La mirada es todo. Hay toda una puesta en escena. El documental es una puesta en escena. No tengo ningún reparo en decirlo, este momento, que es parte de la cueva, que es el centro de la película, que es el clímax de la película está provocado. Es el momento de la pérdida donde uno todas las historias y lo que significa la muerte para ellos.
—Hay una parte en la película en que uno de los personajes dice algo así: “Un pueblo que tiene memoria es más difícil que sea sometido”. ¿Qué piensas tú de esta idea?

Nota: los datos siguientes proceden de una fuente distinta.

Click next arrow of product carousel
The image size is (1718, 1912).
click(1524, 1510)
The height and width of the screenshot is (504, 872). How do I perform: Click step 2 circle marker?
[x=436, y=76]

—Esta idea es la última frase que hay en la película. Es el último texto de la película. El texto oral. Yo evité a toda costa dar mensaje, ser panfletaria, política. Ellos están muy politizados. La guerra tiene eso. Cuidé muchísimo eliminar toda esa parte de panfleto político, de izquierda, de guerrilla. Hay mucho de eso en el material y cuidé que no hubiera. Esto no es un panfleto para mí. Es el único mensaje claro que yo quise poner ahí, que lo dice uno de ellos y con el que cierra la película. Es un mensaje. Es un aprendizaje que a ellos les dejó la guerra. Es una frase en la que yo creo profundamente. Un pueblo organizado, un pueblo que tiene memoria, es más difícil que sea sometido. Es un aprendizaje que costó muchas vidas, muchísima sangre y que me lo regalaron, que me lo dijeron y que está puesto ahí como un mensaje. Es algo con lo que yo quería cerrar la película porque creo que es un mensaje valioso, importante, para cualquier pueblo del mundo. Porque entendí lo que habían aprendido ellos. Parte del aprendizaje que les dejó la experiencia de la guerra. Perderlo todo, sobrevivir y saber lo que significa que un pueblo sea destruido.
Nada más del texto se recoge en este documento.